Description of the task:
I need all the entries repeated exactly as written.

(Stored data)
________________________________________

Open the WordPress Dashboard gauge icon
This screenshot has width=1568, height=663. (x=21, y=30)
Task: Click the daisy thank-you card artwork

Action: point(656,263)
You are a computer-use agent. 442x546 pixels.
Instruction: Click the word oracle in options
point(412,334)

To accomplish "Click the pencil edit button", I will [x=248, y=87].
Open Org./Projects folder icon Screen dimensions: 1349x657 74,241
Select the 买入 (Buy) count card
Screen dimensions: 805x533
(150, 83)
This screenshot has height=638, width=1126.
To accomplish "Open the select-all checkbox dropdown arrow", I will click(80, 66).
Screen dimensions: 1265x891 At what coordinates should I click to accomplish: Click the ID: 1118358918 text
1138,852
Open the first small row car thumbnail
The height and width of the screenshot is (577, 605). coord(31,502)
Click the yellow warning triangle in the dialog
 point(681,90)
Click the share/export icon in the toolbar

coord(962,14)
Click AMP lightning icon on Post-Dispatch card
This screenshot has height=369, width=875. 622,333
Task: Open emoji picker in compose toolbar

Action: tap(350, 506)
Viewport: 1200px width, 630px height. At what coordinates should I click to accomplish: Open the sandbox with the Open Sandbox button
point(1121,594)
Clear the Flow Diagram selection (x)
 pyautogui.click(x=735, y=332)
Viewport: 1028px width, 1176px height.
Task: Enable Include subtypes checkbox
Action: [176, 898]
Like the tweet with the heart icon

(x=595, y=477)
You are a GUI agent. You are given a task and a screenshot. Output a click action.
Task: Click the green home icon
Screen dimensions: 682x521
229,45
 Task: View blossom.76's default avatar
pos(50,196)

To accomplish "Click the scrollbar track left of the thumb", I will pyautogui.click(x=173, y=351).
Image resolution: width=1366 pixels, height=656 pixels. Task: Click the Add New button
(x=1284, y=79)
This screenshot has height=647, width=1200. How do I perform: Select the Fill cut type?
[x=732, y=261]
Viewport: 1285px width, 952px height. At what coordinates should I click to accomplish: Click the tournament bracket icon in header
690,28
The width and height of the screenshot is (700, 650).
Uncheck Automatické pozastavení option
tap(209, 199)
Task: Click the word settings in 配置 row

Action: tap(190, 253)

________________________________________

Solved problem:
Open the WordPress Dashboard gauge icon
This screenshot has width=1568, height=663. (x=21, y=30)
Task: Click the daisy thank-you card artwork

Action: point(656,263)
You are a computer-use agent. 442x546 pixels.
Instruction: Click the word oracle in options
point(412,334)

To accomplish "Click the pencil edit button", I will [x=248, y=87].
Open Org./Projects folder icon Screen dimensions: 1349x657 74,241
Select the 买入 (Buy) count card
Screen dimensions: 805x533
(150, 83)
This screenshot has height=638, width=1126.
To accomplish "Open the select-all checkbox dropdown arrow", I will click(80, 66).
Screen dimensions: 1265x891 At what coordinates should I click to accomplish: Click the ID: 1118358918 text
1138,852
Open the first small row car thumbnail
The height and width of the screenshot is (577, 605). coord(31,502)
Click the yellow warning triangle in the dialog
 point(681,90)
Click the share/export icon in the toolbar

coord(962,14)
Click AMP lightning icon on Post-Dispatch card
This screenshot has height=369, width=875. 622,333
Task: Open emoji picker in compose toolbar

Action: tap(350, 506)
Viewport: 1200px width, 630px height. At what coordinates should I click to accomplish: Open the sandbox with the Open Sandbox button
point(1121,594)
Clear the Flow Diagram selection (x)
 pyautogui.click(x=735, y=332)
Viewport: 1028px width, 1176px height.
Task: Enable Include subtypes checkbox
Action: [176, 898]
Like the tweet with the heart icon

(x=595, y=477)
You are a GUI agent. You are given a task and a screenshot. Output a click action.
Task: Click the green home icon
Screen dimensions: 682x521
229,45
 Task: View blossom.76's default avatar
pos(50,196)

To accomplish "Click the scrollbar track left of the thumb", I will pyautogui.click(x=173, y=351).
Image resolution: width=1366 pixels, height=656 pixels. Task: Click the Add New button
(x=1284, y=79)
This screenshot has height=647, width=1200. How do I perform: Select the Fill cut type?
[x=732, y=261]
Viewport: 1285px width, 952px height. At what coordinates should I click to accomplish: Click the tournament bracket icon in header
690,28
The width and height of the screenshot is (700, 650).
Uncheck Automatické pozastavení option
tap(209, 199)
Task: Click the word settings in 配置 row

Action: tap(190, 253)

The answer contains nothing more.